> Instructions:
#1 Below are the listening-test post and the records. Reproduce word for word everything in the post from "AoTuV (Vorbis) was" down to "260kbps or greater.".
#2 Using the listening-test post below, state whether each statement agrees with the post. Answer yes or no for each, and quote the deciding words exactly.
(a) The tester judged Opus fully transparent at a VBR target bitrate of 224kbps.
(b) The tester would choose V1 when using LAME for the music collection.
(c) ABXTester presents the Xs in batches of 10.

> Passage:
>> start

IPB

Welcome Guest ( Log In | Register )

QT AAC, aoTuV (Vorbis), libopus, LAME (MP3) at high quality settings, Searching for transparency by ABX
Jplus
post Feb 8 2013, 20:15
Post #1





Group: Members
Posts: 41
Joined: 7-February 13
Member No.: 106471



My primary motivation for performing this listening test was to find the lowest QT AAC TVBR setting that is fully transparent for me, because I want to use that for my music collection. Secondary motivation was to find out how the other encoders compare to QT AAC at high quality settings.

This is my first rigorous listening test, and a rather extensive one, so I wanted to share the results with the audio community. I hope others may learn as much from this experiment as I did!

Results in a nutshell (for the impatient)
QT AAC was judged fully transparent at q91 and close to transparent at q82. The sample in which I heard a faint difference between these presets had a bitrate of only 128kbps at q82 and 159kbps at q91, so taking that in consideration together with expected bitrates at q82, in CBR mode I would assume files at 190kbps and up to be reasonably safe for my ears.
AoTuV (Vorbis) was judged very close to transparent at q5 and q6 and fully transparent at q7. If I were to use Vorbis for my music collection I would pick q6 because I think the tradeoff between file size and perceived sound quality is better at that preset than at q7. I would trust CBR files of 200kbps or greater.
Opus was judged fully transparent at VBR with target bitrate 224kbps, which is consirably higher than I expected based on previous reports. At preset 192 I judged it untransparent so there's no grey area like in AAC or Vorbis. Opus VBR seems to be a lot less variable than the other codecs so in CBR mode I would trust Opus files of 230kbps and up.
LAME (MP3) was judged very close to transparent at V1 and V0 and fully transparent at c320. I would pick V0 if I were to use LAME for my music collection. In CBR mode I would trust files of 260kbps or greater.

Hardware
  • iMac7,1 with default Intel HD sound processor
  • Sennheiser HD 201 ear-enclosing headphones
  • fairly sensitive ears which were recently rinsed


Software
  • Mac OS X 10.6.8
  • X Lossless Decoder 20130127 for transcoding the samples (see encoder details below)
  • ABXTester 0.9, a simple GUI tool that presents the Xs in batches of 5 and uses QuickTime to play the samples
  • opus-tools 0.1.6 in order to decode Opus files to WAV so I could play them with QuickTime in ABXTester
  • Perian 1.2.3 QuickTime component that allows for playback of Vorbis ogg files


Encoder details
QT AAC: my installation of Mac OS X included CoreAudio 3.2.6, QuickTime 7.6.6 and QuickTimeX 10.0. I used TVBR mode and overall encoder quality "max".
AoTuV: XLD included release 1. Apart from the target quality setting no options were shown.

>> end

> Material:
>> start

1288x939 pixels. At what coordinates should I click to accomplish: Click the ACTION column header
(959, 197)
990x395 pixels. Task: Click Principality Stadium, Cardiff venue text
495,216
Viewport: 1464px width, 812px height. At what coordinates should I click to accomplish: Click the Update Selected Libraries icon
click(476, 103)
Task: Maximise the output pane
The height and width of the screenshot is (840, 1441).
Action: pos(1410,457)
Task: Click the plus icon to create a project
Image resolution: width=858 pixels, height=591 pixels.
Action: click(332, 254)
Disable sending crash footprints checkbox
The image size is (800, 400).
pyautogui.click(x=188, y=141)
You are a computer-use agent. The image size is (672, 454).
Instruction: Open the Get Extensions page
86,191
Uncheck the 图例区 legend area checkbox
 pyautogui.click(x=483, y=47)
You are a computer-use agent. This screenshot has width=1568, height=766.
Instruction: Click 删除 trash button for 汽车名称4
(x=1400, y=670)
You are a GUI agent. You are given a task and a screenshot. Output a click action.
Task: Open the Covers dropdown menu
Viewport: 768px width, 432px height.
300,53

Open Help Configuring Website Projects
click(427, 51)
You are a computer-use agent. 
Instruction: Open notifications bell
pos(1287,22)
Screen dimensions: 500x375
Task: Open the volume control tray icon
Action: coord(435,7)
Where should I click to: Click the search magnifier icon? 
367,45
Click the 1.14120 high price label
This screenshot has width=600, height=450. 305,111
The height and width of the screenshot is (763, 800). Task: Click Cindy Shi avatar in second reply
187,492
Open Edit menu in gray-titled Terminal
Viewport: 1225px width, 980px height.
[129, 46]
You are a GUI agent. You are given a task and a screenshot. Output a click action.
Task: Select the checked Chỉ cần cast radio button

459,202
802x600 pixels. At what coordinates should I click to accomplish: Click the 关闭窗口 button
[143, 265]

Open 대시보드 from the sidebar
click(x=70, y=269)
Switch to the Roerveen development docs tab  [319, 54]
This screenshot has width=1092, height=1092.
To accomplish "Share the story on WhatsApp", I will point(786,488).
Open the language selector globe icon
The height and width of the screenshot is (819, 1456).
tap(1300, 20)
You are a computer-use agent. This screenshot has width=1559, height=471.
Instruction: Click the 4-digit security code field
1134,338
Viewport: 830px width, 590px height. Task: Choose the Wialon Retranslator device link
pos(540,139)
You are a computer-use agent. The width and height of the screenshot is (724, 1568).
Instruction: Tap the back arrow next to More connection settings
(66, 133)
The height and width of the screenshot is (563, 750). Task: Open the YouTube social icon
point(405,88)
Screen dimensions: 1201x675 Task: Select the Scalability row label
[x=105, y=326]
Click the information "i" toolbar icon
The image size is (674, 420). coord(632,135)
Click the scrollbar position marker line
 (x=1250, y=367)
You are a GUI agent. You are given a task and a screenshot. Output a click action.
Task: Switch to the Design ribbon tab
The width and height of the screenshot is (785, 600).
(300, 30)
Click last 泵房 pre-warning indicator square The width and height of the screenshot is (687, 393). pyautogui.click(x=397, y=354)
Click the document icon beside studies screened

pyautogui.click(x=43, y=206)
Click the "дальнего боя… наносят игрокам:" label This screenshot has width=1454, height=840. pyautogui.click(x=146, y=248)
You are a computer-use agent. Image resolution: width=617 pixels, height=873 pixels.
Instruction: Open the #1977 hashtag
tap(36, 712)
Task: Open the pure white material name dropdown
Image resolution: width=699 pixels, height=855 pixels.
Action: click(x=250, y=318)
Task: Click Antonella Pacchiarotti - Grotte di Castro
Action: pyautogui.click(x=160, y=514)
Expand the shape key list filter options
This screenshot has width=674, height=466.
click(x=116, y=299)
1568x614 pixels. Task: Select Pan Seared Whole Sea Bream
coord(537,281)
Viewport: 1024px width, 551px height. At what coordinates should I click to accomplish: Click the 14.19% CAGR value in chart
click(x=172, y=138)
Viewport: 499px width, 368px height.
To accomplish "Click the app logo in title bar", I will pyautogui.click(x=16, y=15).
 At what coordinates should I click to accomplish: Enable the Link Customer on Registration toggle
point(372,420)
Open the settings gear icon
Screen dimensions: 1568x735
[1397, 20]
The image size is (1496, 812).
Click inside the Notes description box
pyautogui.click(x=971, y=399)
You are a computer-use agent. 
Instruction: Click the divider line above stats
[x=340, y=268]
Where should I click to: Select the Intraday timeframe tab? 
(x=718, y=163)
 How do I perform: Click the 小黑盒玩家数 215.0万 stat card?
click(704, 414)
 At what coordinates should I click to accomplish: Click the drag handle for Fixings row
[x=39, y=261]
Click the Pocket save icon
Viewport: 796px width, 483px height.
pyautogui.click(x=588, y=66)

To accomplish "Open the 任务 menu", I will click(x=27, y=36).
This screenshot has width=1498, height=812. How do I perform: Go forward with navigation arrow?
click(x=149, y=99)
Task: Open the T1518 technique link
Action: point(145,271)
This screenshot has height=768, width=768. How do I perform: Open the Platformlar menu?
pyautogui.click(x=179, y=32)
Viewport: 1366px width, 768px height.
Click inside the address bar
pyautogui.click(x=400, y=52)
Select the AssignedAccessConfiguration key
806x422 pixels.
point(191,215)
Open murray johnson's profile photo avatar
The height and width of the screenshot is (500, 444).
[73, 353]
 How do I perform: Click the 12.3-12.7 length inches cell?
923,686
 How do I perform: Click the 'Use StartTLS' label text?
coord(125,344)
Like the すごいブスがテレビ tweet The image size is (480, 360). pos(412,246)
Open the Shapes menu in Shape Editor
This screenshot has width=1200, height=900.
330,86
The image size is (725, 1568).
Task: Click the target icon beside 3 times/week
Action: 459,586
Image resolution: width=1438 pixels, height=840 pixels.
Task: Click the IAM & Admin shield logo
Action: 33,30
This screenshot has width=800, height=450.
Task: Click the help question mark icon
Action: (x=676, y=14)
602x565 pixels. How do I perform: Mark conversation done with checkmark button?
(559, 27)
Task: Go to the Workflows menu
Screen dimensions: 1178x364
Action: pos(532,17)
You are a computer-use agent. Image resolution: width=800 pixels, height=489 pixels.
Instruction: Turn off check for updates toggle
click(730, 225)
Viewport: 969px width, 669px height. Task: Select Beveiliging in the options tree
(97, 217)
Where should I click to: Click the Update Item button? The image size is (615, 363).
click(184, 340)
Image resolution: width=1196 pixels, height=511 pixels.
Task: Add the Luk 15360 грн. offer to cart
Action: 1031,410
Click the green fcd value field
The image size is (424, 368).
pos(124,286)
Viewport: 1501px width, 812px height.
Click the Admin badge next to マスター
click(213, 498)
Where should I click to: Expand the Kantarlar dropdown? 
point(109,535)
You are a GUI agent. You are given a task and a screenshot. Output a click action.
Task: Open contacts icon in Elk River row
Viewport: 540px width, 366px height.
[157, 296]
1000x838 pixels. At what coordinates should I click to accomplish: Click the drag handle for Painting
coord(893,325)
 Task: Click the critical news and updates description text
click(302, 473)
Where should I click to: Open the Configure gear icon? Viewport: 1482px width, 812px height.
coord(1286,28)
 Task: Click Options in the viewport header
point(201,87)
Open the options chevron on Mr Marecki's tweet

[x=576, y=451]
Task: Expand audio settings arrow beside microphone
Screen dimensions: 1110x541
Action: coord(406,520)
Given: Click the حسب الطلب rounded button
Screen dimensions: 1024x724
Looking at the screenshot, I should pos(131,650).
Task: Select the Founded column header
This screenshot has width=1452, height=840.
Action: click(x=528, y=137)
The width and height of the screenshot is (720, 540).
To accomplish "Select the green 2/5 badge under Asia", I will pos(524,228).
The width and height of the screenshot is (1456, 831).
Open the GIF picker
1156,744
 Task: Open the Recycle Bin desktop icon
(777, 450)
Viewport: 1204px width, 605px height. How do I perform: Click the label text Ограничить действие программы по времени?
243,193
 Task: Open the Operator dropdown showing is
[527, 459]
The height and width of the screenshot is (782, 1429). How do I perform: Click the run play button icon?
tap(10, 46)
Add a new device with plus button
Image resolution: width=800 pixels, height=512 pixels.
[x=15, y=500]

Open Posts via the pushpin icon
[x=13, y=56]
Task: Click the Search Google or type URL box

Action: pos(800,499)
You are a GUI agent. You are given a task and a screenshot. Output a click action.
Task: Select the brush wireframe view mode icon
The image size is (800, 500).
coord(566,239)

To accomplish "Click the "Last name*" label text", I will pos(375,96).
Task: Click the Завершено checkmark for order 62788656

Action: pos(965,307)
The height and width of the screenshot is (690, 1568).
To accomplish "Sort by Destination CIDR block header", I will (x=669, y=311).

>> end

> Task-by-task results:
#1
AoTuV (Vorbis) was judged very close to transparent at q5 and q6 and fully transparent at q7. If I were to use Vorbis for my music collection I would pick q6 because I think the tradeoff between file size and perceived sound quality is better at that preset than at q7. I would trust CBR files of 200kbps or greater.
Opus was judged fully transparent at VBR with target bitrate 224kbps, which is consirably higher than I expected based on previous reports. At preset 192 I judged it untransparent so there's no grey area like in AAC or Vorbis. Opus VBR seems to be a lot less variable than the other codecs so in CBR mode I would trust Opus files of 230kbps and up.
LAME (MP3) was judged very close to transparent at V1 and V0 and fully transparent at c320. I would pick V0 if I were to use LAME for my music collection. In CBR mode I would trust files of 260kbps or greater.

#2
(a) Yes: "Opus was judged fully transparent at VBR with target bitrate 224kbps"
(b) No: "I would pick V0 if I were to use LAME for my music collection."
(c) No: "a simple GUI tool that presents the Xs in batches of 5"